WORK INSTRUCTION –
Show, from the entries below, every line in which "folder" appears.

[Stored items from a collection]

"""

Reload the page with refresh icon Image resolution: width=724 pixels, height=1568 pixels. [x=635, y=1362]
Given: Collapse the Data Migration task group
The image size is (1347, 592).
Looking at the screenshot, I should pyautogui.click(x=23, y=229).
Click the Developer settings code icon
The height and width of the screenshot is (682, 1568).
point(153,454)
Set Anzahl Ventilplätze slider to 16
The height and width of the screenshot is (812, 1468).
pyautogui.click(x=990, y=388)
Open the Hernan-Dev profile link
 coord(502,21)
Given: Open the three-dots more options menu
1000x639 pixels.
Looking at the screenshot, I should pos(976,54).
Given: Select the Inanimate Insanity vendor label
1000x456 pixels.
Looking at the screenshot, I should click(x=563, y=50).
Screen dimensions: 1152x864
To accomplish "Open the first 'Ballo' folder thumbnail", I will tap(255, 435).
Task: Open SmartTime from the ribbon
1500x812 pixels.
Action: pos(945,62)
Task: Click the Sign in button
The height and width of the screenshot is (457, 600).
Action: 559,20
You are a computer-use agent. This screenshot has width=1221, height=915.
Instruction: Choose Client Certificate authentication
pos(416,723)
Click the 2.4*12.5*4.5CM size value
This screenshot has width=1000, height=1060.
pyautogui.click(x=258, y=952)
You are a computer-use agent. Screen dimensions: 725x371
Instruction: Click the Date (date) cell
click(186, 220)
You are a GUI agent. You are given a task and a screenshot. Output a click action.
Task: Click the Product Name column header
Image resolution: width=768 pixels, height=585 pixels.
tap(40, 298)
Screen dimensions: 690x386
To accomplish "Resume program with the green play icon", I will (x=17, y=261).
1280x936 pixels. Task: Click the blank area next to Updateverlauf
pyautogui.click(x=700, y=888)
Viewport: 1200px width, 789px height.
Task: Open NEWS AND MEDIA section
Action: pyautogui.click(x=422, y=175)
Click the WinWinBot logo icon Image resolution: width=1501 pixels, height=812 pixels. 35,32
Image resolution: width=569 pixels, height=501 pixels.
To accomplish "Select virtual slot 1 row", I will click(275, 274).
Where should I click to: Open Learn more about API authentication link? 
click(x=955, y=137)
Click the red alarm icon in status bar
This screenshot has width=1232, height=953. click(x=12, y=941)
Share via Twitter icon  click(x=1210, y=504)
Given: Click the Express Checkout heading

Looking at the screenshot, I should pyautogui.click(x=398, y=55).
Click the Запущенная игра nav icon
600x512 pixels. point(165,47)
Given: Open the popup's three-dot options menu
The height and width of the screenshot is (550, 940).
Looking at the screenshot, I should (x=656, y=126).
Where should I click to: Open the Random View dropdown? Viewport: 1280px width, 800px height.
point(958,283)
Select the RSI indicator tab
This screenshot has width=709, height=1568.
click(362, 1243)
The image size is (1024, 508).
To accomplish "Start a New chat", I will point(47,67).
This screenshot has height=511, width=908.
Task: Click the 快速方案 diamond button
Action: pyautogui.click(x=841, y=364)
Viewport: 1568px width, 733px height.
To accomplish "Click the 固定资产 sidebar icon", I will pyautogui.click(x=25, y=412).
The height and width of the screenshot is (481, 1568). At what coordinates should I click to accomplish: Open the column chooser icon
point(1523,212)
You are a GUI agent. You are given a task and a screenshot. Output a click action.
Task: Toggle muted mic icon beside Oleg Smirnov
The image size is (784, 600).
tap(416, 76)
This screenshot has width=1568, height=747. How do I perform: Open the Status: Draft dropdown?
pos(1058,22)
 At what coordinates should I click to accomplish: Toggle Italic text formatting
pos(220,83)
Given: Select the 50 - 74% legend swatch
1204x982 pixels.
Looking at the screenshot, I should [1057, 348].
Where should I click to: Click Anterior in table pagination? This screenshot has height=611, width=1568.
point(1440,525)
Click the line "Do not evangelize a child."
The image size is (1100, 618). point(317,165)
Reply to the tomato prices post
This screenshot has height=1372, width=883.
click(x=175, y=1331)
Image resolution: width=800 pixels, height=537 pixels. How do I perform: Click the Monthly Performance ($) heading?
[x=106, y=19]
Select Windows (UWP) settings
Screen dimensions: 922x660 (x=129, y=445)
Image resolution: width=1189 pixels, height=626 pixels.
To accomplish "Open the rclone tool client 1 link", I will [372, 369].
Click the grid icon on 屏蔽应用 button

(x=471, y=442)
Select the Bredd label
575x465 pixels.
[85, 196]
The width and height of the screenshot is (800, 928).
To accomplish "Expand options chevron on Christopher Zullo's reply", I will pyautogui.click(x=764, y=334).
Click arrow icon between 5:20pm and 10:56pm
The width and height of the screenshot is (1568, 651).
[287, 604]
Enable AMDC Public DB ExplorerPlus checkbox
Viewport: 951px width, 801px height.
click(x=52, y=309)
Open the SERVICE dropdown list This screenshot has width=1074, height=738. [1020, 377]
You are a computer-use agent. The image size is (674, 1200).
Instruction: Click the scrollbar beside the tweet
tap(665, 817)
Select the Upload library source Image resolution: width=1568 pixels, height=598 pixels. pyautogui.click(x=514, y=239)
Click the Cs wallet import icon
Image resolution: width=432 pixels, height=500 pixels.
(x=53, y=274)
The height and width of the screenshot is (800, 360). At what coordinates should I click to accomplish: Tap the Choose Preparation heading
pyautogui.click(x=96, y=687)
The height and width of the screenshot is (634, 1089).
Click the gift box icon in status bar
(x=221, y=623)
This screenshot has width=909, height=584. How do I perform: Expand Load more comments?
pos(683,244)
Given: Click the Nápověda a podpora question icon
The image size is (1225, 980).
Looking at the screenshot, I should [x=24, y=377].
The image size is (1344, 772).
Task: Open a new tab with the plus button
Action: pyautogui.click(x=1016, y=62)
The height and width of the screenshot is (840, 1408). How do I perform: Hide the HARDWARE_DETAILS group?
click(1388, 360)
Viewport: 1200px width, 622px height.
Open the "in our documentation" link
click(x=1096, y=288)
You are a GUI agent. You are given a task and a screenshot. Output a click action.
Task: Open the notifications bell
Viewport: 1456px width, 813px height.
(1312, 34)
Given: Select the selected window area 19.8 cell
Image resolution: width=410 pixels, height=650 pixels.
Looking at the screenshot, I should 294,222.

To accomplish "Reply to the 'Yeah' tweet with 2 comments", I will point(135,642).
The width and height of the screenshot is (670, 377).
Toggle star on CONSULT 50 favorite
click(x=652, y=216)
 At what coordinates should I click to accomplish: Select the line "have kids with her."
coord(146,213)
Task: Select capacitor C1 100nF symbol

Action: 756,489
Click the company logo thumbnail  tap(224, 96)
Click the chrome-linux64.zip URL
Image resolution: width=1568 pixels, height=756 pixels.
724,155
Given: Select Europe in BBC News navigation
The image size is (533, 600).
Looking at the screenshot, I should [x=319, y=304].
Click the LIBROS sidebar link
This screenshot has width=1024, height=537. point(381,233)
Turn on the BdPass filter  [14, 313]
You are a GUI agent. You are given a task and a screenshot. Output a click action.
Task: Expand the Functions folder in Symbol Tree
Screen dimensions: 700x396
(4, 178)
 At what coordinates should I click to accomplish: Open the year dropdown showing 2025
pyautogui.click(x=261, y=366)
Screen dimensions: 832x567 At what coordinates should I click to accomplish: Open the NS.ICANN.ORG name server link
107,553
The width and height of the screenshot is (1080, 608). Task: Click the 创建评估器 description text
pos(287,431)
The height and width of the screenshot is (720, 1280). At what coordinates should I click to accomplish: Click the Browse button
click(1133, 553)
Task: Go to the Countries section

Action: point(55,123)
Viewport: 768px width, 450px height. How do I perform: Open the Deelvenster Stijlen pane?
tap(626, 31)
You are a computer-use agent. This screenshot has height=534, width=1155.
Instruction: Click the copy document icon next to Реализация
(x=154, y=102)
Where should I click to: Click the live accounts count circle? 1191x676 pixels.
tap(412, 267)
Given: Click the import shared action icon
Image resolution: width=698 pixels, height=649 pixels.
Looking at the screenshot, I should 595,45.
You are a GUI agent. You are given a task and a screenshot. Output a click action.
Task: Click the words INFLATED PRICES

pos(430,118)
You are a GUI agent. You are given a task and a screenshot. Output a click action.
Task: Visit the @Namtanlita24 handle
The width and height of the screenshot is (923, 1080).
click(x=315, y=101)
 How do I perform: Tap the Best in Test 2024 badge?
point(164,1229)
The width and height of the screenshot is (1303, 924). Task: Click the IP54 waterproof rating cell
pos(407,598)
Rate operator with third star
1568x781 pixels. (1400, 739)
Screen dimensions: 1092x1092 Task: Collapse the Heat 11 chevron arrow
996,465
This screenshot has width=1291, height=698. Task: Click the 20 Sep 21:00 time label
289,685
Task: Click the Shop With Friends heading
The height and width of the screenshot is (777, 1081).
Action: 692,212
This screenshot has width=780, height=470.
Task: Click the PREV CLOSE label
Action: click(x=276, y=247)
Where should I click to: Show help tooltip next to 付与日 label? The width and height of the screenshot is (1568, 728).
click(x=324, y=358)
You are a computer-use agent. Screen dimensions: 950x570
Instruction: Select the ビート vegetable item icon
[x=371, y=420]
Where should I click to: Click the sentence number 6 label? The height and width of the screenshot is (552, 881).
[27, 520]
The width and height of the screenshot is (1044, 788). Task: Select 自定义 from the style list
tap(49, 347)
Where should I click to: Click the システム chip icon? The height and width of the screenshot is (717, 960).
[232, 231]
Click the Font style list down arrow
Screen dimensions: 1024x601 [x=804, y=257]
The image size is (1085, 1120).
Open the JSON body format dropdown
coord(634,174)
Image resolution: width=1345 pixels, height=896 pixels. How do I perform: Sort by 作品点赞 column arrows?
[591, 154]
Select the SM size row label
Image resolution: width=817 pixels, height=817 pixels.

"""

RESPONSE –
To accomplish "Open the first 'Ballo' folder thumbnail", I will tap(255, 435).
Task: Expand the Functions folder in Symbol Tree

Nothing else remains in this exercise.